What you are asked to do
Copying rule for the data below: pictures stay out, and only the lines from the one with "Where should I" down to the one with "Select the United", inclusive, are repeated exactly.

===== Working data

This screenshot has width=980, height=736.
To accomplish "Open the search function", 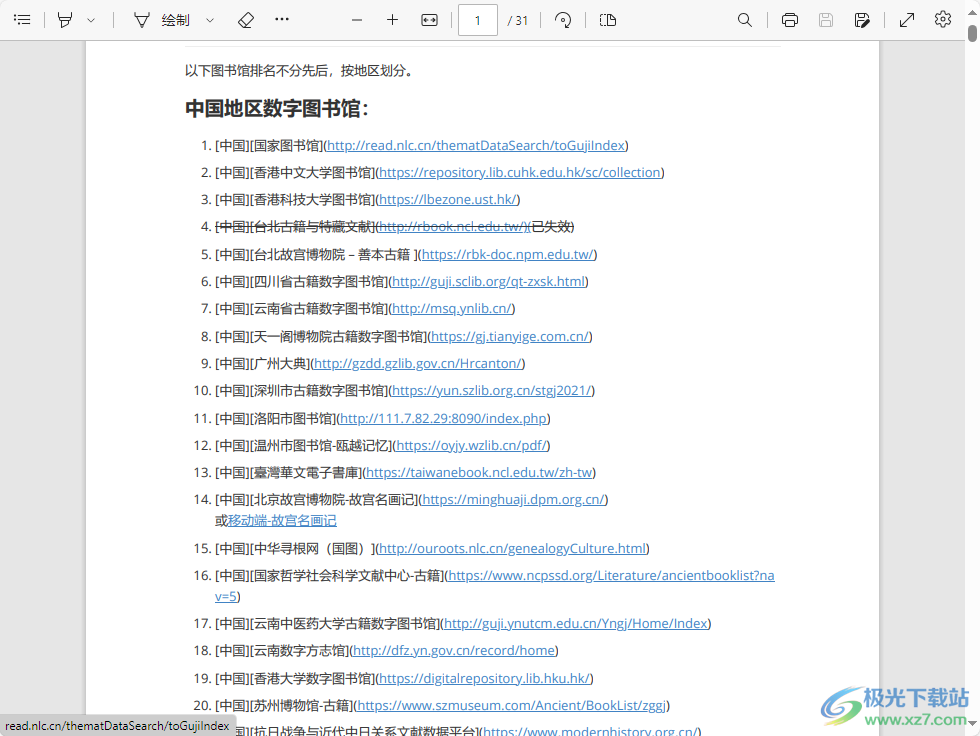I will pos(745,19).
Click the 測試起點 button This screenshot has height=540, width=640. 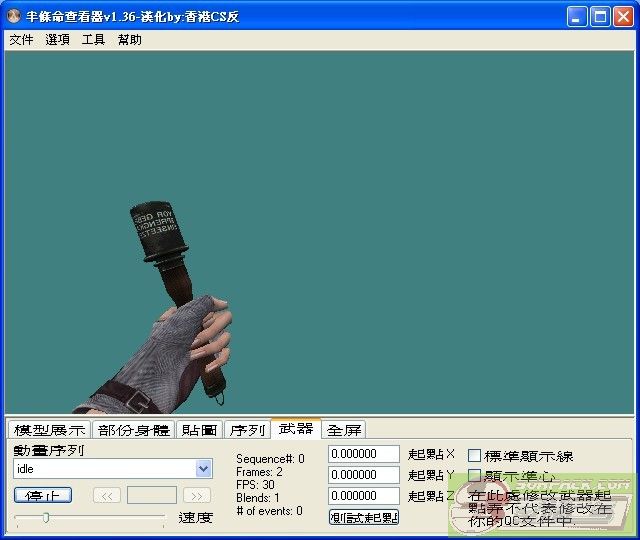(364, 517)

==========
===== Working data

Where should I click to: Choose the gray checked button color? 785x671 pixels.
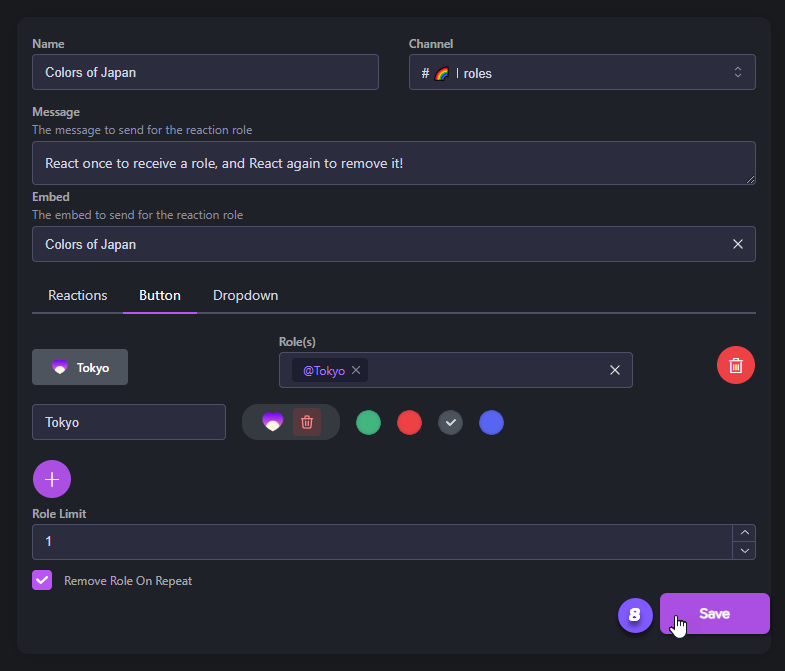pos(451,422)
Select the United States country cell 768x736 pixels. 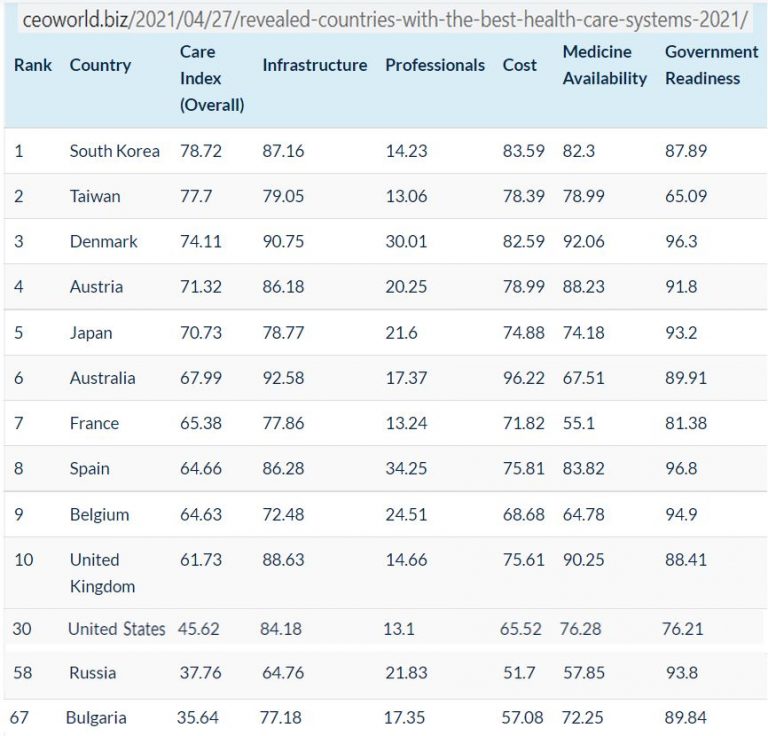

==========

Expected output
Where should I click to: Choose the gray checked button color? 785x671 pixels.
pos(451,422)
Select the United States country cell 768x736 pixels. 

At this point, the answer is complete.